# Task:
Please continue the 2021 Honda HR-V review below, starting right after its last sentence.

-- Page text start --

2021 Honda HR-V Review

LIKES
  • Flexible seats
  • Neat and tidy interior
  • Fairly good ride quality
DISLIKES
  • Sluggish
  • Busy styling
  • Automatic braking missing on LX, Sport
  • Touring trim’s too pricey
BUYING TIP
  • Start with the HR-V EX, which has standard automatic emergency braking and a price in the mid-$20,000s.
The 2021 Honda HR-V leans into hatchback practicality, but its fuel economy and standard safety gear lag.

Pert and perky, the 2021 Honda HR-V is no lumbering SUV; it’s hardly a crossover, though its front-wheel-drive hatchback essentials can be fortified with all-wheel drive.

The 2021 HR-V carries over from the year before unchanged, but it’s alone at the bottom of the Honda lineup now that the Fit has been canceled.

With the HR-V, Honda has a vehicle that’s more user-friendly in cities, even if it’s less fuel-efficient than the bigger CR-V. Its ace in the hole: a “Magic Seat” that flips and folds to expand cargo space along a couple of different vectors.

We give the 2021 HR-V a 5.2 out of 10, lower than it needs to be thanks to automatic emergency braking that’s absent on two inexpensive models.

The HR-V fits a lot of personality into a small footprint on a 102.8-inch wheelbase. The body riffs on crossovers and hatchbacks with a sweeping strake that connects the dots from the low nose to the high-tailed rear roof pillars, where the door handles sit. The HR-V wants you to see it, but maybe a cutline fewer or two would do it well. The cockpit fares better with less clutter, a durable grade of interior trim, and a price-appropriate look and feel.

-- Page text end --
-- Information provided start --

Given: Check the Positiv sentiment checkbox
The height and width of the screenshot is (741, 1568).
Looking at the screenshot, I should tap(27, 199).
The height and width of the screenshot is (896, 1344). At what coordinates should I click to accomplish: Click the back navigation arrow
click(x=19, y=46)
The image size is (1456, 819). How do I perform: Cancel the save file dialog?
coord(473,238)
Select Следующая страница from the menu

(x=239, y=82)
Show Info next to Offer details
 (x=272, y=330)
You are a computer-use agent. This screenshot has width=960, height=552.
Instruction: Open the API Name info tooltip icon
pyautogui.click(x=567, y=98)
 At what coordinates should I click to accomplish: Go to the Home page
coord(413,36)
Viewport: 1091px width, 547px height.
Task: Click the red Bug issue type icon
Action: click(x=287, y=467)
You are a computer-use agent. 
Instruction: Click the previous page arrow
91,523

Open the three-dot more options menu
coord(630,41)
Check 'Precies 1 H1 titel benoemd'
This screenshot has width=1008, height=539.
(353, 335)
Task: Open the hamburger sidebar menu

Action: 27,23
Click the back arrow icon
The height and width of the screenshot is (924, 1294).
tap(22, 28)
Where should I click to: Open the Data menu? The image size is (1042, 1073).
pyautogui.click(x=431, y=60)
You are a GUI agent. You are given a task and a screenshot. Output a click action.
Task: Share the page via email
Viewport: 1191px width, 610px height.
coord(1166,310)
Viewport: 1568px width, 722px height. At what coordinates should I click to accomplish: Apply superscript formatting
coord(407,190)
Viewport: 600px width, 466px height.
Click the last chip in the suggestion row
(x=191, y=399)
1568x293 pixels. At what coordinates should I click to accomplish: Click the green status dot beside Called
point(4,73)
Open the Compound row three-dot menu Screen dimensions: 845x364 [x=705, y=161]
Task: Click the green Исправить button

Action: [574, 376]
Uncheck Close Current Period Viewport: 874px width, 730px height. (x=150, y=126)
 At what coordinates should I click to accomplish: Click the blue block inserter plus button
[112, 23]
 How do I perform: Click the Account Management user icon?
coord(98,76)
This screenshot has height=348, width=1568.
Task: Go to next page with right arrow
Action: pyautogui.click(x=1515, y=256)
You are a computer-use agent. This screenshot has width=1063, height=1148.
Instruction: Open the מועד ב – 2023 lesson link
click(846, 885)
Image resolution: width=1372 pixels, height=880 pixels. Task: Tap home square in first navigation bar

-- Information provided end --

# Output:
The HR-V makes 141 horsepower from a 1.8-liter inline-4 and shuttles it to the front or to all four wheels via a continuously variable automatic transmission. It strains to hit a 60-mph stride when the road rises or more than one passenger sits inside. It’s better at point-and-squirt city driving, where even too-large 18-inch wheels don’t dull its cozy ride and its quick steering. At up to 30 mpg combined, it’s fairly miserly, even if it’s a few mpg behind the 2021 CR-V in gas mileage, even before the new CR-V Hybrid elbows its way into the discussion.
The HR-V does space well, with ample room for front passengers who flank a wide center console. The second-row seat can flip up its bottom cushions and fold down its seatbacks to flex its cargo-carrying muscles. The HR-V can tote up to 58.8 cubic feet of stuff if you origami it correctly.

Honda blocks automatic emergency braking from base LX and Sport versions, so we recommend the HR-V EX and above, which get that safety system as well as a 7.0-inch touchscreen with Apple CarPlay and Android Auto compatibility. Crash-test scores are good, but to get the IIHS-recommended LED headlights, you’ll have to spend about $30,000 on the Touring trim. At that price, we’d steer you into a bigger, more frugal, still well-equipped Honda CR-V.

Styling
The HR-V marries hatchback lines with a few unusual details.

More of a hatchback anyway, the HR-V skips SUV memes on its way to a handsome overall shape. It’s not without a flaw or two, so we give it a 5 for its looks.

If you’ve seen the latest rash of crossover coupes, the HR-V won’t look much different. It’s generic in its good looks, with a swooping line that lifts the shape from the low front end up toward rear roof pillars. The line gives the shape a shove forward, and it’s not disrupted by door handles that sprout from the HR-V’s rear roof pillars.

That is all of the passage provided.